# Halt and Catch Fire: "1984" OAD 8/3/14 ***SPOILERS***



## phrelin (Jan 18, 2007)

A ghost haunts the season (or series) finale episode of "Halt and Catch Fire" reflected in the episode name "1984."

At the end Cameron, joined by Donna, becomes one of the creators of the future of the internet - really where the future is - the women characters aspiring to connect people, to create a company with no bosses and all will be winners if the company succeeds.

Meanwhile, the male characters are at the end. Joe seems to have burned his bridges and off to stargaze at a remote observatory - maybe more successfully than as a child when his mother let him fall off a building while looking at the stars.

Gordon sits at Cardiff having succeeded at making the better 1983 clone of the IBM which Cameron notes at best would be footnote in the history of computers. The reviews already point out could be better. He draws a blank on what will be the next product that will keep the company going and puzzles over the resemblance of Cameron to the person in that Apple commercial. About that ghost haunting "Halt and Catch Fire"....

On January 22, 1984, 77.62 million Americans were watching the Super Bowl XVIII and not one was watching to see the commercials. I am certain there are avid fans who remember the game between the Washington Redskins and the Los Angeles Raiders. But most remember the groundbreaking Apple commercial directed by sci-fi legend Ridley Scott that rocked the world of advertising.

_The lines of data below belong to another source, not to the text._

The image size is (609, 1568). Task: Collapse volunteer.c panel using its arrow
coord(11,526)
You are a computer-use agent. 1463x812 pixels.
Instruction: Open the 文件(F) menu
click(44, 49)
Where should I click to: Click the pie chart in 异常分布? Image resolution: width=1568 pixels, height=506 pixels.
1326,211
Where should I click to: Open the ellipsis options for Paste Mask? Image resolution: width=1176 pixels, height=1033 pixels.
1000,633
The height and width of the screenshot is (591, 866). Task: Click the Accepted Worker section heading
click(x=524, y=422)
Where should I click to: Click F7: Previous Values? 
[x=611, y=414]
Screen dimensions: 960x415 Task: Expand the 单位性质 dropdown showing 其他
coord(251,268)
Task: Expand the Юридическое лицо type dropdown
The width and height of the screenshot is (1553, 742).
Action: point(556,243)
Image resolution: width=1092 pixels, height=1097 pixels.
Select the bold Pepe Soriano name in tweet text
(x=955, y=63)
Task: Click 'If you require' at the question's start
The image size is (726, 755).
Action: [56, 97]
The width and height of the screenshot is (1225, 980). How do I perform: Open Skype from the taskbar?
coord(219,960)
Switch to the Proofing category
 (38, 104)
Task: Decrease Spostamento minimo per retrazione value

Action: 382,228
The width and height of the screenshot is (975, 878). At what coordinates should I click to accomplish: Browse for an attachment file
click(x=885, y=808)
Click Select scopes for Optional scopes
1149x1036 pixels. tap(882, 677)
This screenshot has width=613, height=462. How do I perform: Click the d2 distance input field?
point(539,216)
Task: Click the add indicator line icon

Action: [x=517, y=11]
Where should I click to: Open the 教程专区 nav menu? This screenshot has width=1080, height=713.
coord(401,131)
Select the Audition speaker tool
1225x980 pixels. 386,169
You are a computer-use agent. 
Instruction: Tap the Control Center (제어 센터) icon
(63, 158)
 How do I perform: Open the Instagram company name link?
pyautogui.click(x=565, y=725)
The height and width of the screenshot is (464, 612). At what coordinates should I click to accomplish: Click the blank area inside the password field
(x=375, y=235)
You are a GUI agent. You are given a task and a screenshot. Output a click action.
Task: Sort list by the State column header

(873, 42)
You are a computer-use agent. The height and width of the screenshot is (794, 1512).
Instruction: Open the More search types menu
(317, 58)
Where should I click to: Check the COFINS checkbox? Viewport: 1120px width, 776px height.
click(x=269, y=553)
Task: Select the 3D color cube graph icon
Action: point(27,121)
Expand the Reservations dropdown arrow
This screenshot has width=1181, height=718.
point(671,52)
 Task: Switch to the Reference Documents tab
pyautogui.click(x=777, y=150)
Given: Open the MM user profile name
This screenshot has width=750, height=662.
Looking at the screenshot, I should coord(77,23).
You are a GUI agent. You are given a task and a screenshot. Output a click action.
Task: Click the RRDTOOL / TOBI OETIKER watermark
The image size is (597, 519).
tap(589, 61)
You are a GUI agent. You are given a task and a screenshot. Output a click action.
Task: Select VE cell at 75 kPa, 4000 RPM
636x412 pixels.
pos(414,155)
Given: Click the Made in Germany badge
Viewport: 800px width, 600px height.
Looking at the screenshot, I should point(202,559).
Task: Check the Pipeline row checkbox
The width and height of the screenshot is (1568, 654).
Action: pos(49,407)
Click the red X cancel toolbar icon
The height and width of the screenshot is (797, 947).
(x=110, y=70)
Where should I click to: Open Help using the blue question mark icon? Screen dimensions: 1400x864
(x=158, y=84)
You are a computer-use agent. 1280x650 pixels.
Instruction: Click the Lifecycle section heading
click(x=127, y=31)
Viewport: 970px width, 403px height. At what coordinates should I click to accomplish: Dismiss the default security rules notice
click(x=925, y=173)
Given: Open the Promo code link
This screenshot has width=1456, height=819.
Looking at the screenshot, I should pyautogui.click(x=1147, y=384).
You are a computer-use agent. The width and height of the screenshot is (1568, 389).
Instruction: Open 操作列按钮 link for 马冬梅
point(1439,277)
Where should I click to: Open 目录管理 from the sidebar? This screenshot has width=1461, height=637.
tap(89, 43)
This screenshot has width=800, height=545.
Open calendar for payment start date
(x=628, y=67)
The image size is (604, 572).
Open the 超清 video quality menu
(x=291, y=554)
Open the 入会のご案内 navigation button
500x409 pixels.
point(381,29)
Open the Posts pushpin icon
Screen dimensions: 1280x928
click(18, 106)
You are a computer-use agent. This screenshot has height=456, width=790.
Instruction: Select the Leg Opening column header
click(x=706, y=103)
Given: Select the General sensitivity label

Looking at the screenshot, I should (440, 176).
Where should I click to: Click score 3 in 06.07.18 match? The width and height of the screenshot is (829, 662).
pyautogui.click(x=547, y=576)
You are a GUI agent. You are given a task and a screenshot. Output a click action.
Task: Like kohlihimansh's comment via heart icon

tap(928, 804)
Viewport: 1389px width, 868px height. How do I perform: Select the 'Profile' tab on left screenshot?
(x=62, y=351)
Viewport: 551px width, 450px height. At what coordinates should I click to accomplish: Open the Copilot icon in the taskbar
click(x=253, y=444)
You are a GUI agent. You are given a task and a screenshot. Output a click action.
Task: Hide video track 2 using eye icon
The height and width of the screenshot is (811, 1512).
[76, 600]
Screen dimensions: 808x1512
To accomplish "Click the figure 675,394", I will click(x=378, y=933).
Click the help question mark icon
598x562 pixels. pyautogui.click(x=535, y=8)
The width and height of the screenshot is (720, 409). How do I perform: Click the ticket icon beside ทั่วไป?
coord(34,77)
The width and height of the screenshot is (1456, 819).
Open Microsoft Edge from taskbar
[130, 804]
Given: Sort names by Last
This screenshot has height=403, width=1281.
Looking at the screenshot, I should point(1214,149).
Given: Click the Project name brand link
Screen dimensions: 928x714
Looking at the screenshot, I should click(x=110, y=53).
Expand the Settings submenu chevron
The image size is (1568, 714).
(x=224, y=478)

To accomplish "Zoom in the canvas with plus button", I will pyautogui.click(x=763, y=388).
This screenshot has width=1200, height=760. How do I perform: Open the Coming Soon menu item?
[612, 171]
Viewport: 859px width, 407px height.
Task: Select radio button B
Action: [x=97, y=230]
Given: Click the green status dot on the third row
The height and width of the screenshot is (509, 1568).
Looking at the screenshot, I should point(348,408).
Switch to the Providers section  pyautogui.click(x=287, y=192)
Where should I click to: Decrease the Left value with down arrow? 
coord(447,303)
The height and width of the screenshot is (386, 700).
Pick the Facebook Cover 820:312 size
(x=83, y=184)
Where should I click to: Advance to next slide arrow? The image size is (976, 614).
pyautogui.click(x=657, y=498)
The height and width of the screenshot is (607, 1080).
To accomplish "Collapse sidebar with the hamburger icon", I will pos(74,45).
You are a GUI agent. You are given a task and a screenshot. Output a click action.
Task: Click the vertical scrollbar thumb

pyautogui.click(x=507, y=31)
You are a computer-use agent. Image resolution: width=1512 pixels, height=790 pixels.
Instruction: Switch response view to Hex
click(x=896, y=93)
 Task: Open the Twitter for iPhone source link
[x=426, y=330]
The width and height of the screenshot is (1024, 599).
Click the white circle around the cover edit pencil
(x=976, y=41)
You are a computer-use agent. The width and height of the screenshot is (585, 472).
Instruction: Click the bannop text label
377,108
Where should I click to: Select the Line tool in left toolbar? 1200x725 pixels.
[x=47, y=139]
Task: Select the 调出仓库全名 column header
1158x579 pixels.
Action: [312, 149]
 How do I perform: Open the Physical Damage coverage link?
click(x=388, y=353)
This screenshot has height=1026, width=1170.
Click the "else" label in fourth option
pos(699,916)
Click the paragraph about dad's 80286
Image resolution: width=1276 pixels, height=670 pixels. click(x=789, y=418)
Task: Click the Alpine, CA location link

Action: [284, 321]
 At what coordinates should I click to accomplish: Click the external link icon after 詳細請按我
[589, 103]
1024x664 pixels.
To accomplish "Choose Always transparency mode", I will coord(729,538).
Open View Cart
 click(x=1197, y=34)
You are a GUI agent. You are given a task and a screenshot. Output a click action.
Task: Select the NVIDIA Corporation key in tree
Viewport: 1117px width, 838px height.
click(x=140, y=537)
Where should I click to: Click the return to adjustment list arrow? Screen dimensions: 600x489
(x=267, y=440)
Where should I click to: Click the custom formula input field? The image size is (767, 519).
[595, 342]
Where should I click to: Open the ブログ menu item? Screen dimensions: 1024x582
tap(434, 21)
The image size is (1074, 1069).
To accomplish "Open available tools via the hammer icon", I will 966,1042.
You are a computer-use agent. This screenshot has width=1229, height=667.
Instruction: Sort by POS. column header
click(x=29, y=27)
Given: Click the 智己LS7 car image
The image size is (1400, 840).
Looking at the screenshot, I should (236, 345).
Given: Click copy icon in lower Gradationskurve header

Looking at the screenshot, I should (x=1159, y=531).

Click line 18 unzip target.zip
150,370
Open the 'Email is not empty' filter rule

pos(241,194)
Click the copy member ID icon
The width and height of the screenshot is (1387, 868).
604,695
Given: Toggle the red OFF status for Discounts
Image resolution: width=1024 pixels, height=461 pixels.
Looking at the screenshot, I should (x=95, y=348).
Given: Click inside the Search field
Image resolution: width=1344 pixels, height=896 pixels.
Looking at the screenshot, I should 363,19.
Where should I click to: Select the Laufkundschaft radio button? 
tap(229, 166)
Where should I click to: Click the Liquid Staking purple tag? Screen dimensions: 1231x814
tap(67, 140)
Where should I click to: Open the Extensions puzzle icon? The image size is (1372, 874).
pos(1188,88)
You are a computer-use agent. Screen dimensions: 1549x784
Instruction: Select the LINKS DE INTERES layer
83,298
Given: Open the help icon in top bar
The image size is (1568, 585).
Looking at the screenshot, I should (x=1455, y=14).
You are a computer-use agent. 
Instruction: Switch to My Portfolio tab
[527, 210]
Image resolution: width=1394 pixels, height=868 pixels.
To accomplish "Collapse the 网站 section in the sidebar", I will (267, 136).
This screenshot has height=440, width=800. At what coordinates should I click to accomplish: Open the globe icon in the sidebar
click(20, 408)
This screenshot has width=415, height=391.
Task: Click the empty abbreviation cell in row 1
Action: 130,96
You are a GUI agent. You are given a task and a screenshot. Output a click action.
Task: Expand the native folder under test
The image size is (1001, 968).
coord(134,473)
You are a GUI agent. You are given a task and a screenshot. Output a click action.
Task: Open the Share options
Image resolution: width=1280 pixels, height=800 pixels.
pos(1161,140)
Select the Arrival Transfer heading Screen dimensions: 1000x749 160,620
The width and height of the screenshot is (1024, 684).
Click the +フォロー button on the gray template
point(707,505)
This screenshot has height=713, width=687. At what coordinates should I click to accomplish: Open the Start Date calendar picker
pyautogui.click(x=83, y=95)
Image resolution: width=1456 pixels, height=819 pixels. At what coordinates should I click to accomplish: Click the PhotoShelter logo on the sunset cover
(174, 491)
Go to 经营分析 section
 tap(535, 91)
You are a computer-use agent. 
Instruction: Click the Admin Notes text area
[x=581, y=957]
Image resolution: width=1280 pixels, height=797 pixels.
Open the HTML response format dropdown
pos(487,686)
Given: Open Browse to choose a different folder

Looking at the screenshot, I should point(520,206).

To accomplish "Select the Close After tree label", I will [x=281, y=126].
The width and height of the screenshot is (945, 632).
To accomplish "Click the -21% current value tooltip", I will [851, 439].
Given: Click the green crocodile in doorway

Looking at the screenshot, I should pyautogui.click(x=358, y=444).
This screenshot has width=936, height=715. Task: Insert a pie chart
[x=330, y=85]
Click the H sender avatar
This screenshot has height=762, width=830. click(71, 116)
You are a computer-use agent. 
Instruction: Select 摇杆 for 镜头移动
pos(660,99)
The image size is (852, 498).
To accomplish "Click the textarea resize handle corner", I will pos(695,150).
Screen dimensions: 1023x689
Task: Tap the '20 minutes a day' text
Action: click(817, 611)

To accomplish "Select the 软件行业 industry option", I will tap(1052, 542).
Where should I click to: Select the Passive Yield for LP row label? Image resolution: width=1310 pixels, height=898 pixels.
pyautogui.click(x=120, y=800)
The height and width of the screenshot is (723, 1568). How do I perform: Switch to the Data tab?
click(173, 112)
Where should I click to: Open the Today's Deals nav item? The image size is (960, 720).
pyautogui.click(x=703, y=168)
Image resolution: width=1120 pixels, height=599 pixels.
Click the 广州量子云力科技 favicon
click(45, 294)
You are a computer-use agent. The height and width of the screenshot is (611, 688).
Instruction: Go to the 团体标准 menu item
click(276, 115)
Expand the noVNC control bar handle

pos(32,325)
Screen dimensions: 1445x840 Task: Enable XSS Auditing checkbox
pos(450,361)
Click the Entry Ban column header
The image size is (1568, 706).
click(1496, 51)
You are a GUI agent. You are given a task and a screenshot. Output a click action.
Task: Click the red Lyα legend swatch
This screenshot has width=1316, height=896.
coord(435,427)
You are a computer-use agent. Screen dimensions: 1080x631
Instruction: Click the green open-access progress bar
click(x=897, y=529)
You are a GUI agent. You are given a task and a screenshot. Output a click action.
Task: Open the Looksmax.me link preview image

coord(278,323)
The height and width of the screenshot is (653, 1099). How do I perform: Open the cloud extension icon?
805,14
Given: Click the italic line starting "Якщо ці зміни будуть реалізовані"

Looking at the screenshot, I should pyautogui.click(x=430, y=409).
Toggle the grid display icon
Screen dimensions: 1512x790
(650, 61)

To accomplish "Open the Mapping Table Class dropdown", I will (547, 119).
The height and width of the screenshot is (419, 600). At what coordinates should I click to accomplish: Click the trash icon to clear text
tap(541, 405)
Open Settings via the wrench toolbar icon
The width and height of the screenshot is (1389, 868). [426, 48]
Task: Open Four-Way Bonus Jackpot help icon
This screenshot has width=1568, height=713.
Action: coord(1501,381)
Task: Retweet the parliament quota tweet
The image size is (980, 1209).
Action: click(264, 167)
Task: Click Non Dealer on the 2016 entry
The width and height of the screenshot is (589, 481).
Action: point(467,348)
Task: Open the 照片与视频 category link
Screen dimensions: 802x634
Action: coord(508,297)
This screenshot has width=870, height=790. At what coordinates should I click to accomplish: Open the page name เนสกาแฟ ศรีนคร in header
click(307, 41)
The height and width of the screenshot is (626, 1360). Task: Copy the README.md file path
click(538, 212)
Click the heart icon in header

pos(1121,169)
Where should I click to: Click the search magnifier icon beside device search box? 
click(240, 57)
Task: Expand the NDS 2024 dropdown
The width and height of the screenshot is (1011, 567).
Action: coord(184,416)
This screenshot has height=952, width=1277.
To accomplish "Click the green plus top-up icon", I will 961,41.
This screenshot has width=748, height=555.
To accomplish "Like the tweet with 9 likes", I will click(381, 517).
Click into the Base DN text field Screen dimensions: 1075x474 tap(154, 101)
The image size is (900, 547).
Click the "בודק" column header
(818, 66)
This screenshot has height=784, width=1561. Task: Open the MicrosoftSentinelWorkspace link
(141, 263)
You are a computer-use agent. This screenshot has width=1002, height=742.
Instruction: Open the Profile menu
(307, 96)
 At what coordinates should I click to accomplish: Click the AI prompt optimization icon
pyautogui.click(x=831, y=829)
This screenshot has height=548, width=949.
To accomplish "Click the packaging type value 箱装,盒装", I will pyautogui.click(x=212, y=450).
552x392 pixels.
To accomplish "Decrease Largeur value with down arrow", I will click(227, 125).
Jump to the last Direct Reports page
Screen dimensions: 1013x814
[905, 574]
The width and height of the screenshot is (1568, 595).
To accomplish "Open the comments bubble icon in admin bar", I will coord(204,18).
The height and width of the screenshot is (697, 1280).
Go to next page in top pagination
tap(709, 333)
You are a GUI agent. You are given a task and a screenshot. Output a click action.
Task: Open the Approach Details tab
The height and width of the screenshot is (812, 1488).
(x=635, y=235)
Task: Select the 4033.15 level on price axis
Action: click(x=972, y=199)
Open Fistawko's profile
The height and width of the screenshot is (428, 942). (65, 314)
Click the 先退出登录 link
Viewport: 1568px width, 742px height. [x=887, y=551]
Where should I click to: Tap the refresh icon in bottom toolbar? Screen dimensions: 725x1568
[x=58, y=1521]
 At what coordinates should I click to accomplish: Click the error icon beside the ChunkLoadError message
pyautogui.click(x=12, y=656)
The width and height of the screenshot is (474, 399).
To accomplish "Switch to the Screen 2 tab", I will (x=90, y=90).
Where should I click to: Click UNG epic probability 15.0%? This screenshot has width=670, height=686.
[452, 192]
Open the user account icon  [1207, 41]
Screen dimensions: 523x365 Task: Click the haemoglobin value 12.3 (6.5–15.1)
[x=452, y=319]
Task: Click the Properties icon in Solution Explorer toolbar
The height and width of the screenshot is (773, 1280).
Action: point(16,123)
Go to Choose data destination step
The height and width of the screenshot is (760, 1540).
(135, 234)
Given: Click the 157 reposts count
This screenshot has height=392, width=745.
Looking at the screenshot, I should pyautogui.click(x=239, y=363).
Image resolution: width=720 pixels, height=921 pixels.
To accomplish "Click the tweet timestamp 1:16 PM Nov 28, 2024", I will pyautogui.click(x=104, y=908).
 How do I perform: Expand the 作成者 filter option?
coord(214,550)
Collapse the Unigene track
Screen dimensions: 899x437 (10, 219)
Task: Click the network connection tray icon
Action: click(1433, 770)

As was noted by another writer in The Ultimate Brand Story: Launch of the Apple Mac "1984″ :



> Every good brand story should -at least- 7 basic elements; the setting, the characters, the sequence of events, the exposition, the conflict, the climax, and the resolution.
> 
> ...The essential characters of any good story are the protagonist and the antagonist; hero and villain. In the case of Apple's 60 second spot, the hero is Apple and the villain is IBM. Simple.
> 
> ...


There was a lot of promise reflected in that commercial, but in a way it was over-promising. In the end, there is so much hope and so many failures reflected in Gordon's puzzlement and Cameron's plans symbolically presented by that commercial:








Maybe that is the truth about "Halt and Catch Fire" - it tells a story about characters caught up in a time of hope and change.

Cameron and Donna - the women - are about the new era just starting to unfold. The internet where, yes, the hardware has to be right, but it is in a supporting role.

Gordon, the traditional American male, is the old, unable to relate beyond the hardware and unaware that he will forever be relegated to a supporting role.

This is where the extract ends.